### [The exercise]
Format the stretch from the line containing "The height and" through the end of the rows below as a Markdown table with columns No. and Line, numbering each line and skipping blank ones. Leave the pictures out.
>> Start Excerpted data
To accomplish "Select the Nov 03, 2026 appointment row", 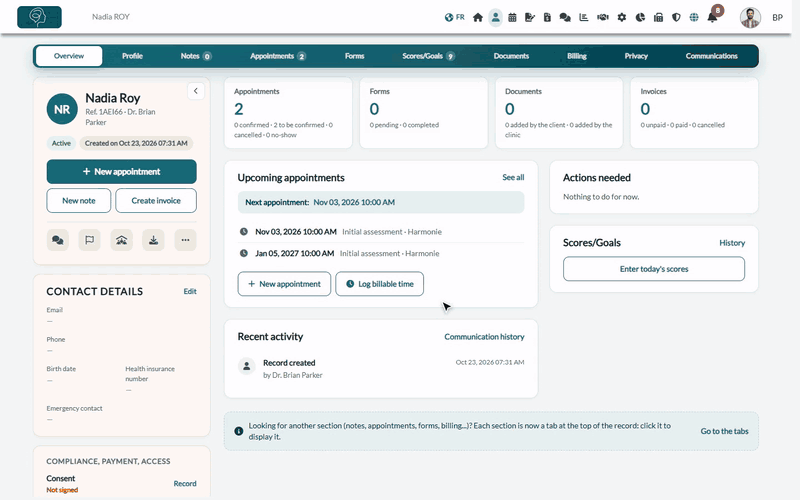I will click(381, 232).
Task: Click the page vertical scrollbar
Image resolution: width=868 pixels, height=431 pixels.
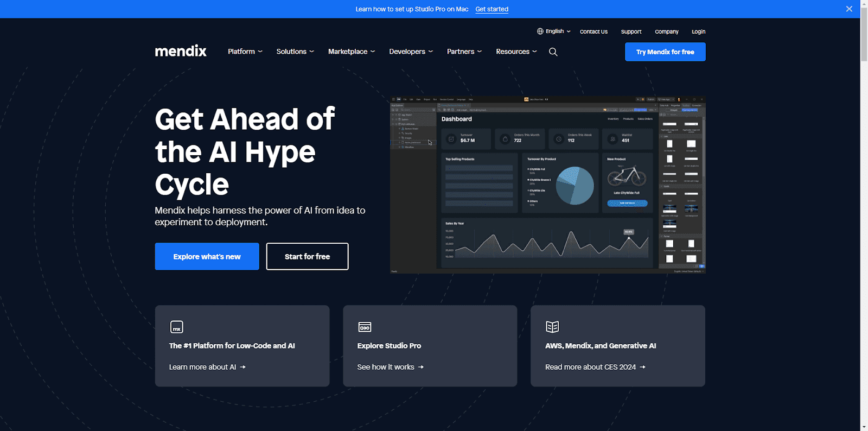Action: tap(864, 217)

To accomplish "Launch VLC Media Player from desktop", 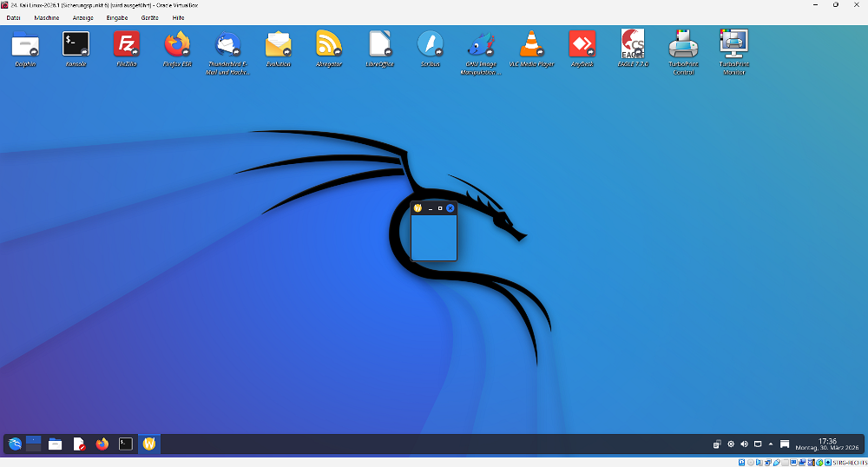I will [531, 44].

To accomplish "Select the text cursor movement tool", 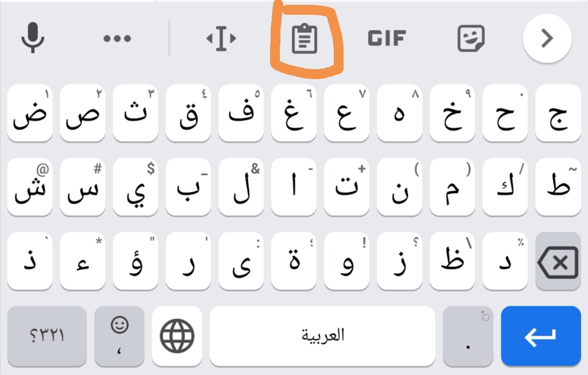I will (x=221, y=39).
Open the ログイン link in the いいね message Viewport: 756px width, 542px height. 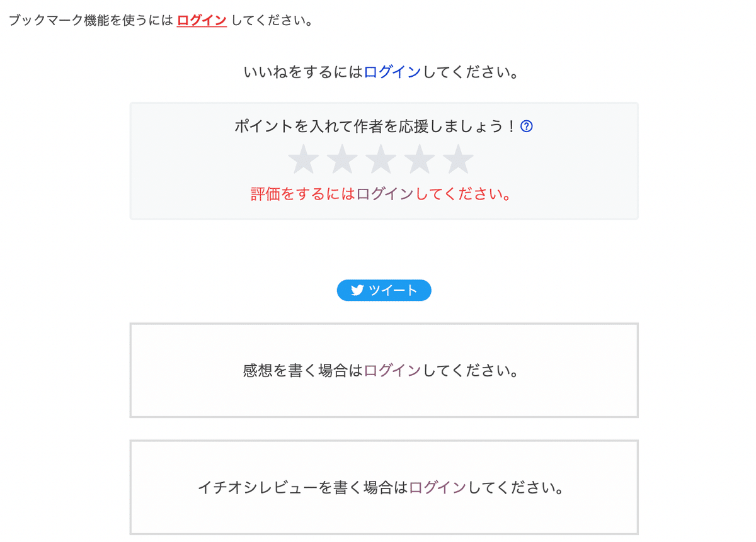(x=392, y=72)
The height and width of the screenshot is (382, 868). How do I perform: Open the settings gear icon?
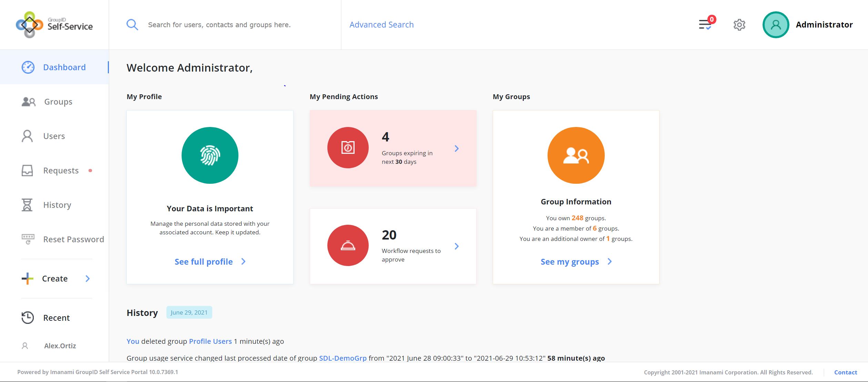coord(739,25)
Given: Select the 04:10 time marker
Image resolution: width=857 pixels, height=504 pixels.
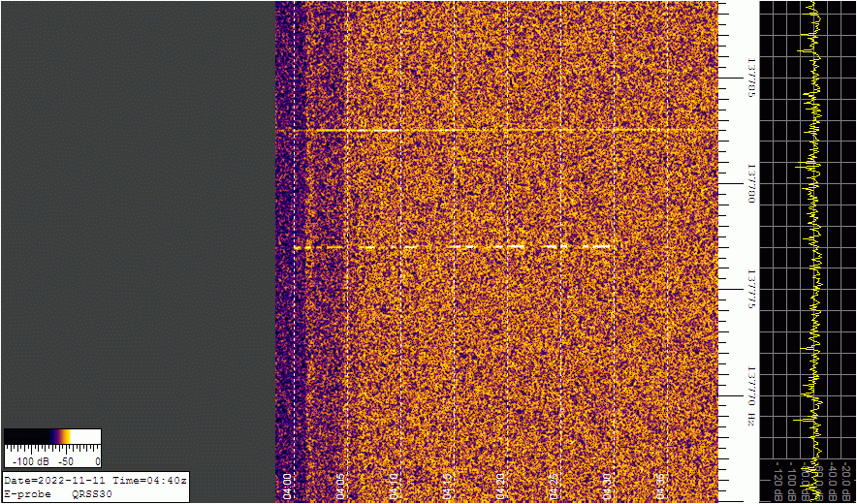Looking at the screenshot, I should pyautogui.click(x=395, y=485).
>> End Excerpted data
### [Worked answer]
| No. | Line |
|---|---|
| 1 | The height and width of the screenshot is (382, 868). How do I perform: Open the settings gear icon? |
| 2 | coord(739,25) |
| 3 | Given: Select the 04:10 time marker |
| 4 | Image resolution: width=857 pixels, height=504 pixels. |
| 5 | Looking at the screenshot, I should pyautogui.click(x=395, y=485). |